Synopsis of My Research and Daily Devotional

Introduction James’s thought in the present section has three layers. The first (3:1 – 2) is a proverb concerning teachers, which serves to introduce the heart of the section. The second layer (3:3 – 5) builds on this proverb by discussing the practical difficulty of controlling speech by focusing on the tongue, as if it had a mind of its own. The final layer (3:6 – 12) also furthers the thought in 3:1 – 2 by outlining the power of the tongue and its leaning toward sin. In all of these our author draws on a wealth of images, from taming animals to navigation to fire to farming, in order to illustrate the power of the tongue for evil or for good.

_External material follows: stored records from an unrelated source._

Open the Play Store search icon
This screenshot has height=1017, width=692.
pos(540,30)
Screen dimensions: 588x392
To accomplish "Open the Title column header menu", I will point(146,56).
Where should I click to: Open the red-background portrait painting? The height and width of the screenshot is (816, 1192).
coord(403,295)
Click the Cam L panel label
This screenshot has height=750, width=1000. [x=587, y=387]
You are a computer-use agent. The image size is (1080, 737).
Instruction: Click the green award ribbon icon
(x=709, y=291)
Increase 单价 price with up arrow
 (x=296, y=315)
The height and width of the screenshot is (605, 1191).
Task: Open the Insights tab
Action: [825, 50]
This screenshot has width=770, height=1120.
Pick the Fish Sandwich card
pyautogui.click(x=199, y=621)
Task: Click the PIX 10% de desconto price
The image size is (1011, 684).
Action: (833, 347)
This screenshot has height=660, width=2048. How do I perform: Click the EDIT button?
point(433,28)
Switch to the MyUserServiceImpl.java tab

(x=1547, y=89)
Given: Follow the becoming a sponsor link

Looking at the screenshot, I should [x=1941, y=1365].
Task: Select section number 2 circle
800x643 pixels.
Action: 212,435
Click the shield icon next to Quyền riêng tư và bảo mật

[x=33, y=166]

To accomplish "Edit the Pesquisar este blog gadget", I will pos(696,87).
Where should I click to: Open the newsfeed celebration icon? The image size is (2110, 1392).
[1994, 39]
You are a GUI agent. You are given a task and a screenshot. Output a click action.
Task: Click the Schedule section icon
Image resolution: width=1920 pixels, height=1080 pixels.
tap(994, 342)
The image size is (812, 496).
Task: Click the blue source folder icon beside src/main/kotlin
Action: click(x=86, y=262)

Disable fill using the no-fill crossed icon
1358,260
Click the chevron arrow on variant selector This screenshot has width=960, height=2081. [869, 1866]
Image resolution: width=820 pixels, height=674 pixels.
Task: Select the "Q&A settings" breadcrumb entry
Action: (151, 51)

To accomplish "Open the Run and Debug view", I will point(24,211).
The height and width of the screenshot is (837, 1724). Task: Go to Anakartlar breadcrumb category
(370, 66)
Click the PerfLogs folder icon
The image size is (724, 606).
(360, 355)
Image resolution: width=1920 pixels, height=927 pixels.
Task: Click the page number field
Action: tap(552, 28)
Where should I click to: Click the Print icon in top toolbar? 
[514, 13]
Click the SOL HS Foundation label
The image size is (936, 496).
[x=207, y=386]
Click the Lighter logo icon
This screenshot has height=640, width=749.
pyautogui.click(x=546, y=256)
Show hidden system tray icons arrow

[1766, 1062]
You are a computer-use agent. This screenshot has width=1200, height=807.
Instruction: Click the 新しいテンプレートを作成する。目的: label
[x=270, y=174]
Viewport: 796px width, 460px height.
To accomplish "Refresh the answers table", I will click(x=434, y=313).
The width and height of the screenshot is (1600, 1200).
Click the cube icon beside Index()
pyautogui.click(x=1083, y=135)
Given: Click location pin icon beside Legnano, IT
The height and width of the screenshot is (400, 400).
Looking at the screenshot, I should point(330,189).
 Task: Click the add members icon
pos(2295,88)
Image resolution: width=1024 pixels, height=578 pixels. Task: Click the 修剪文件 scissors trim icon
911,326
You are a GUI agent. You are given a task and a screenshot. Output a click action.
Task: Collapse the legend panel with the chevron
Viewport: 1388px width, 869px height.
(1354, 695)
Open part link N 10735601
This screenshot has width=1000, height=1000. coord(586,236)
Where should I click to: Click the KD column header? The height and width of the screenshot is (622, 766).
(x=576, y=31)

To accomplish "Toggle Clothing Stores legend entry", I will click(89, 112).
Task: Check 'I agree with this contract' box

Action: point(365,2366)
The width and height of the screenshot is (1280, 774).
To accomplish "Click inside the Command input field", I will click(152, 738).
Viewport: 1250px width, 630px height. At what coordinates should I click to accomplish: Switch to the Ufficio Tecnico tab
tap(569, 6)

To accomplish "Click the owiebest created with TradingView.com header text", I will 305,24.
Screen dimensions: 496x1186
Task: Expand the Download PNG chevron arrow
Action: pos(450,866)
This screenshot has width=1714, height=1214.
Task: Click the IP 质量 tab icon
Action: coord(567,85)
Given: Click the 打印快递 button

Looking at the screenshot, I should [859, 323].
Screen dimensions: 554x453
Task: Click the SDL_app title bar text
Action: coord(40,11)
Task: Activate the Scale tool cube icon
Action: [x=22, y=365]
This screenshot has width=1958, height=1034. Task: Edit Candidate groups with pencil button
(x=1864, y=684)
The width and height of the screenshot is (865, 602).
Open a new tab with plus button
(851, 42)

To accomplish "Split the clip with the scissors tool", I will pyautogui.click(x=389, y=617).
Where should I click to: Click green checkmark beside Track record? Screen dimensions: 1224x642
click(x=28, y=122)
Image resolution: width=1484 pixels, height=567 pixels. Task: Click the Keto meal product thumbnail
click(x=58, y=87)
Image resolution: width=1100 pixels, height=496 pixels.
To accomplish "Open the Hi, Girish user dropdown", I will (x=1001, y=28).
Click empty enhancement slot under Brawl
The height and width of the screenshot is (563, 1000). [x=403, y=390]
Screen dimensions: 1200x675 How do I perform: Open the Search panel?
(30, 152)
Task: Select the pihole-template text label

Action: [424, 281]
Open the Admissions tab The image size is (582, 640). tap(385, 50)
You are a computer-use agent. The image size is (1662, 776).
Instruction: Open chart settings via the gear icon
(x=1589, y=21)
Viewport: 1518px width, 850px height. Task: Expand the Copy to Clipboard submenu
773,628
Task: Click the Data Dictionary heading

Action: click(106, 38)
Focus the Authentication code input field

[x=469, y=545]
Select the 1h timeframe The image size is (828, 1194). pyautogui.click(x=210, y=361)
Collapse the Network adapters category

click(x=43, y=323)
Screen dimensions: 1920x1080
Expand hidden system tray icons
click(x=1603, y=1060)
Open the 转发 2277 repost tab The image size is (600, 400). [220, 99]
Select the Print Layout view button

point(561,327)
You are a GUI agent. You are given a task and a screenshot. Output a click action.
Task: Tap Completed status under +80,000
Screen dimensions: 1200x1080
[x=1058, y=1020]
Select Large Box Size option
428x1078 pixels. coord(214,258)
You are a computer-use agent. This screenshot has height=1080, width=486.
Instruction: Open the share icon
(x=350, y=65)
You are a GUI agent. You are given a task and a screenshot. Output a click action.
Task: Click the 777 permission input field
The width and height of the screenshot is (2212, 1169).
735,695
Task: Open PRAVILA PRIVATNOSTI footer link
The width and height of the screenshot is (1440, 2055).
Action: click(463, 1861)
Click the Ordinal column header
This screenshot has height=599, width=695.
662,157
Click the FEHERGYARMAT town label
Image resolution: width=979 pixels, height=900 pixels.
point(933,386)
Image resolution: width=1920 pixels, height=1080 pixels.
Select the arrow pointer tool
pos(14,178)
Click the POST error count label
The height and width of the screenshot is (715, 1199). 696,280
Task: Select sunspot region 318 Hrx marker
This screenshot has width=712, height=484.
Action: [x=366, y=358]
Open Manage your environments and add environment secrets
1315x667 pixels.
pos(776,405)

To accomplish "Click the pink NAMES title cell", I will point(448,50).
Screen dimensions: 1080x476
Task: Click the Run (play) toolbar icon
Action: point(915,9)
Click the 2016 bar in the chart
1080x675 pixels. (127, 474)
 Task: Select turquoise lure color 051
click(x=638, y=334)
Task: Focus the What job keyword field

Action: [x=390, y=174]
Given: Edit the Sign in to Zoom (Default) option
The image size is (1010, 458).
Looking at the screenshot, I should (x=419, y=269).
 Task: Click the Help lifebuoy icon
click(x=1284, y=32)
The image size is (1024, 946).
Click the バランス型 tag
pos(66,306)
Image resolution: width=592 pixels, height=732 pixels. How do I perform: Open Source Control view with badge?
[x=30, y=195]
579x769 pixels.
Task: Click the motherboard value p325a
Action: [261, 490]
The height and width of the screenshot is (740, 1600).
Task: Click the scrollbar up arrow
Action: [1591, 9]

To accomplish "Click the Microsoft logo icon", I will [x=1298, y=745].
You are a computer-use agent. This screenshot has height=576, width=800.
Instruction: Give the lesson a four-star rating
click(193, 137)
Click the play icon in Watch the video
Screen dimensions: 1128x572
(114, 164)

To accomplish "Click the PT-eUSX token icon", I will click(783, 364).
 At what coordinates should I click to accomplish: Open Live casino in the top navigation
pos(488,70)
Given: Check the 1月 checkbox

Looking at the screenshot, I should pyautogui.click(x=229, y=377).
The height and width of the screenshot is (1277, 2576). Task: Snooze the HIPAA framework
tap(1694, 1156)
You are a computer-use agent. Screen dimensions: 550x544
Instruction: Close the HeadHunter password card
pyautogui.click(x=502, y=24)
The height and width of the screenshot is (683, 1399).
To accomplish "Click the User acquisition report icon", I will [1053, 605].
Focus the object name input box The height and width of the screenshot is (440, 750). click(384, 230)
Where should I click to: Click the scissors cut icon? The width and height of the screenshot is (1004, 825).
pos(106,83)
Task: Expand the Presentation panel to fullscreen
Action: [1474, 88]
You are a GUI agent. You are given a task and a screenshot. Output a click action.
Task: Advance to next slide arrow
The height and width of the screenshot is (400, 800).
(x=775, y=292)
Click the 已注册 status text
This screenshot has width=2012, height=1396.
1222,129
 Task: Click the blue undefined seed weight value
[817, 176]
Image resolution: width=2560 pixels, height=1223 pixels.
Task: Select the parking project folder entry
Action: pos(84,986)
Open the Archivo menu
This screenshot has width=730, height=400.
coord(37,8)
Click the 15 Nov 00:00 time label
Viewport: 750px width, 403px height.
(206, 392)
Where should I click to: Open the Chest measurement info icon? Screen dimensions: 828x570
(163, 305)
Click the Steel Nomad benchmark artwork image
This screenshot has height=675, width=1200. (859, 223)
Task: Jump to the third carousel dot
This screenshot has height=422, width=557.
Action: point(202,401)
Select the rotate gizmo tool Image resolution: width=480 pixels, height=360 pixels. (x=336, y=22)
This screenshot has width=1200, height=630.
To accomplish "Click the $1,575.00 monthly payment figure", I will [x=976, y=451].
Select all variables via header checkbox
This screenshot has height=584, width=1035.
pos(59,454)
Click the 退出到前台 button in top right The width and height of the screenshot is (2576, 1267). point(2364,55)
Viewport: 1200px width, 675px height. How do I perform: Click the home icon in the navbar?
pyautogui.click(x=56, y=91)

The duality of blessing and cursing comes from the mythological realm of the sacred: the gods who visit us first sow (chaos) and then blessings order which emerges from the chaos. It's only natural that we should follow in their footsteps, with tongues that sow both blessings and curses. Unless you begin as the author of James did by proclaiming a different sort of God who only sows blessings: "Every generous act of giving, with every perfect gift, is from above, coming down from the Father of lights, with whom there is no variation or shadow due to change" (James 1:17). To remain double minded (blessing and cursing) is to remain part of the fallen order and not part of the Kingdom of God. For God does not curse anyone. God only gives blessings.



Having advocated the path of faith, perseverance, and perfection rather than that of desire, sin, and death (chapter 1), James called for an active reception of God's grace and an active life of devotion (chapter 2) to Jesus. He wants us to remember 1:19-20 and raise it overtly in 1:26, "If any think they are religious, and do not bridle their tongues but deceive their hearts, their religion is worthless”. James illustrates the danger of which we should be aware—namely, loose, damaging talk. The illustration of the potency of the tongue leads to a final movement in which James offers outright denunciation of speaking with a forked-tongue.

Monday: What are some ways you bless God and curse people?
Verse by Verse Research and Daily Devotions continued

3:1Not many of you should presume to be teachers, my brothers, because you know that we who teach will be judged more strictly

judged more strictly. Because a teacher has great influence, they will be held more accountable (see Luke 20:47). In Paul's list of those who hold great gifts within the Church teachers come second only to the apostles and to the prophets (1Cor.12:28; compare Eph.4:11).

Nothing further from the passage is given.